__Document excerpt__:
But with a PhD doors open. That's the point. They open in academia. If you don't teach, and you get a PhD in art, doors don't open. That, thankfully, is the case. Anyway, they don't need to open so badly as in the hunt for RAE points. As an artist, PhD's become interesting as one needs to be inventive to know why one would do it, or even why one did it, leaving aside the dull predictability of artists doing PhD's in order to get a job at a university. It's this blank spot that is appealing. At the recent conference held at Goldsmith College, debates were centred around what constituted research in a Visual Arts PhD, something that, as artists, is probably the same as what constitutes practice in art when one of its components is writing. The sub-text of this question, and what makes it a little more complicated than simply looking at ones own practice as an artist and the relation between its various components and the broader context of discourse, is the dreaded question 'what constitutes research that will be beneficial to the university, its coffers?' This question can be ignored unless one wants to further oneself within the University. Or perhaps it can be taken up on the terms of ones own practice, some kind of quasi-department set up within a department that ignores the question as it was put and is debatable as to its use to the university. Perhaps set up as a think-tank in a shed at the backfields, circling round its own question of funding and, in this way, indiscernible from any other department apart from the problem with the heating. Personally, I think the question needs to be ignored or else one becomes neurotic. One can't flirt with these things.

Another subject of debate, 'what criteria could be applied to judging such research?' is again a simple question if one is used to looking at art and is down to the quality of those individuals judging the work. This question itself is cancelled out to a large extent (as long as one doesn't mind being judged, but as this is a PhD you get that in spades) as one chooses ones judges. It does become a question if there is a shortage of people who are good at looking at art and are able to read its various components and their relation to each other, following a logic directed by the work itself rather than a current theory or two. In this model the supervisor who knows academic writing but little about art can be used in an advisory role rather than a supervisory role, rather like the English Language department. This would minimise the kind of confusion created by applying the values of one type of PhD upon another, quite different, kettle of fish. What this looks like when it happens is an 'art' PhD where neither theory nor practice is done well, but gainful employment is almost guaranteed in some art theory department, or even one of the many art departments around the country that are exploring, amongst their usual offerings, the attractive possibility of starting a PhD course.

Much of this is all good stuff to debate and when one is doing a PhD or supervising PhD's, this stuff will be compulsively debated. It is the stuff of research departments. Small changes will occur as a result as the department modifies and tweaks itself in a fidgety kind of way in front of its own mirror before the big night out.

__Challenge 1__:
Answer these questions about the essay on art PhDs.
(a) Where was the recent conference held?
(b) To which department is the advisory role of the supervisor compared?
(c) What problem separates the think-tank in a shed from any other department?
The rows that follow have no connection to the text above.

__Word and element pointing entries__:
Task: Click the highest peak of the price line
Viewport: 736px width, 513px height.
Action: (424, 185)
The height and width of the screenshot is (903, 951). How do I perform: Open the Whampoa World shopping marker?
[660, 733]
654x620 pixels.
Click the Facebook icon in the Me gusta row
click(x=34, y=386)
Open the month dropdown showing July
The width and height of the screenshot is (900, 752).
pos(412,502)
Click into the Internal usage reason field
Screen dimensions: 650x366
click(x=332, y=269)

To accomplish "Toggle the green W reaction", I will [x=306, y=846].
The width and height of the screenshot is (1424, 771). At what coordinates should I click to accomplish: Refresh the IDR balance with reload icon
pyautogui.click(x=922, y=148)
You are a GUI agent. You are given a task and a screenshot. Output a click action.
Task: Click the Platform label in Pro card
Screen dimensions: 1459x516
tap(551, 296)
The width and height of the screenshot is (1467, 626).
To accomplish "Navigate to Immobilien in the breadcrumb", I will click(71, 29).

__Challenge 2__:
In the rows, rewrite the lines starting at the line containing "will [x=306, y=846]." and ending at the line containing "tap(551, 296)", changing "Screen dimensions" to "Display size" and leaving everything else unchanged. Give only those lines.

__Answer 1__:
(a) At Goldsmith College.
(b) The English Language department.
(c) The problem with the heating.

__Answer 2__:
To accomplish "Toggle the green W reaction", I will [x=306, y=846].
The width and height of the screenshot is (1424, 771). At what coordinates should I click to accomplish: Refresh the IDR balance with reload icon
pyautogui.click(x=922, y=148)
You are a GUI agent. You are given a task and a screenshot. Output a click action.
Task: Click the Platform label in Pro card
Display size: 1459x516
tap(551, 296)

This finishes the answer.